CHALLENGES:
a: Edit the post about the birthday party, starting with "At one point, someone" and going on through "couldn't imagine it.", and replace "guffawed" with "chuckled".
b: Condense the paragraph of the post that begins "At one point, someone commented" into a shorter version that keeps its main facts.

TEXT SHOWN:
>> start
Sunday, May 20, 2012

his quilt

Note: this entry is cross-posted on Mad Knitting, because I feel it's important enough to say twice.

Yesterday, our family was invited to a birthday party for a friend of Daniel's at a local park. It was a boisterous affair, with 8 or 9 kids - mostly boys and a few girls - plus a few parents, one set of grandparents, snacks, a Star Wars-themed cake and a water fight with foam squirt toys (since the high temperature yesterday hit about 90, that water fight was a good call!) It got pretty rowdy, especially during the water fight, with kids spraying each other and us parents standing in the shade a safe distance away.

At one point, someone commented that birthday parties for girls are typically much quieter and calmer, with invitees lining up politely to hand over gifts, unlike the mayhem we were witnessing before us. Don't I know it, agreed one particularly large and jolly woman, I've been a Cub Scout leader for many years. I know what groups of boys are like. They have all those merit badges, you know. Can you imagine a group of boys sitting down in a room to do arts and crafts? She guffawed loudly, and everyone in the group laughed and shook their heads knowingly, because no, of course they couldn't imagine it.

I said nothing, but the thought of these hypothetical Cub Scouts stayed with me all afternoon. I know that groups of boys tend to be rowdy, but what of it? Does that mean they would all automatically reject the idea of participating in something artistic? It seemed like a rather close-minded assumption, I thought. And by the way, it came as no surprise to me to learn after the party that this woman, this Cub Scout leader, was the mother of the singularly loudest, most obnoxious kid at the birthday party. (Seriously, there were a few times when someone just needed to tell him to shut the hell up.)

How many boys act wild and rowdy just to fit in, I wondered? How many Cub Scouts are out there longing to earn a merit badge for Arts and Crafts or what-have-you but are afraid to because they know they would be made fun of for doing it? How many Picassos and Rembrandts and Bernsteins has the world lost or overlooked because of this mindset that boys will be boys will be boys, which we all know means anything but the Arts and Crafts merit badge in Cub Scouts. 

We often discuss the consequences of our complex expectations for girls, but there's another side to this. We need to make it clear to boys that they need not be all snips and snails and puppy-dog tails, that moments of expression and creativity (both quiet and loud!) are just as acceptable as chasing each other with water squirters and yelling poop-face!, if not even more so.

This is not to say that loud and rambunctious birthday parties aren't a lot of fun. My kids had a great time at the party, eating cake and getting soaked with water on a hot day. (They were also ecstatic that the foam water pumps were party favors to take home, and spent a good part of today playing with them out in the yard.) But afterwards I made a point of talking to each of them, Daniel especially, about how proud I was that they both had fun and behaved themselves, not grabbing at the gifts and yelling inappropriately when we sat down for cake, and playing nicely with the water toys. It occurred to me that Daniel could very easily get the impression from occasions like this that boys are supposed to be wild and aggressive and totally dominant in every way, because there were a couple of boys at this party who were exactly like that and seemed to get all of the attention (and I'm not talking about the birthday kid here, by the way. He was plenty excited, but behaved just fine.)
>> end
[Collected data]
>> start
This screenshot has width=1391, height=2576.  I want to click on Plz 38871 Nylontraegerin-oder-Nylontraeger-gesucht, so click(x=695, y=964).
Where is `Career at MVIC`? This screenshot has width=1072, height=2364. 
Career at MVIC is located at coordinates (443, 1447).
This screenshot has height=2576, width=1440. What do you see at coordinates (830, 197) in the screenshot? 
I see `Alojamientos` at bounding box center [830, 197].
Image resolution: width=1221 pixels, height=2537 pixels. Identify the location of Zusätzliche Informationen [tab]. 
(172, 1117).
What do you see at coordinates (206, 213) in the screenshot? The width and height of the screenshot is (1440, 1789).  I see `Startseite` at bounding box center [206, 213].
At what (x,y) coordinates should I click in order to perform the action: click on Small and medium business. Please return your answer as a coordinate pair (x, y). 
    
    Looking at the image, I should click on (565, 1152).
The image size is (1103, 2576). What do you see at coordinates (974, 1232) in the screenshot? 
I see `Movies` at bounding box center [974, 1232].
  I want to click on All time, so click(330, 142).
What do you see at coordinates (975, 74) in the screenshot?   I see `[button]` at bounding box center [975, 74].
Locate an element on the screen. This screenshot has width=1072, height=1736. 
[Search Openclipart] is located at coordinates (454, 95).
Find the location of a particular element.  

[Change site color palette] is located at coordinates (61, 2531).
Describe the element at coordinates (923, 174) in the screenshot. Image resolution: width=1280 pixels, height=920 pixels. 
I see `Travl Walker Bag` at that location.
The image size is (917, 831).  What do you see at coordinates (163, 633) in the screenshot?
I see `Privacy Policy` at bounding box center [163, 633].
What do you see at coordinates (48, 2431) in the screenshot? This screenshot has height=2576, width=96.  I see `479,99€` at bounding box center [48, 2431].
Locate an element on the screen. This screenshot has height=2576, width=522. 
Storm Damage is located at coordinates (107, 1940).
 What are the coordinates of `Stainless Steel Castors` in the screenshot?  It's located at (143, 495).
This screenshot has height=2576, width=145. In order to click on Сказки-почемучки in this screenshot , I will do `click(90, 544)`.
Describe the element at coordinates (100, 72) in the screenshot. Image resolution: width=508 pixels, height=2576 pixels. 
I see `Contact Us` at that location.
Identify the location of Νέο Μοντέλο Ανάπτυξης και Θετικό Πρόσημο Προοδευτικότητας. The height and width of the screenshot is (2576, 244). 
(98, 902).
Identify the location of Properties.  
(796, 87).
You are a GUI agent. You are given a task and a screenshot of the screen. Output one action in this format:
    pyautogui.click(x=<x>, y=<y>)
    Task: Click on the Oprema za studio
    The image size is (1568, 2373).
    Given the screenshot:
>> end
RESULTS OF THE EXERCISE:
a:
At one point, someone commented that birthday parties for girls are typically much quieter and calmer, with invitees lining up politely to hand over gifts, unlike the mayhem we were witnessing before us. Don't I know it, agreed one particularly large and jolly woman, I've been a Cub Scout leader for many years. I know what groups of boys are like. They have all those merit badges, you know. Can you imagine a group of boys sitting down in a room to do arts and crafts? She chuckled loudly, and everyone in the group laughed and shook their heads knowingly, because no, of course they couldn't imagine it.

b: Someone remarked that girls' birthday parties are usually quieter and calmer, with guests lining up politely to hand over gifts, unlike the mayhem at this party. A large, jolly woman agreed, citing her many years as a Cub Scout leader and the merit badges the boys earn. She asked whether anyone could imagine a group of boys sitting down to do arts and crafts. She laughed loudly, and the group laughed and shook their heads, unable to imagine it.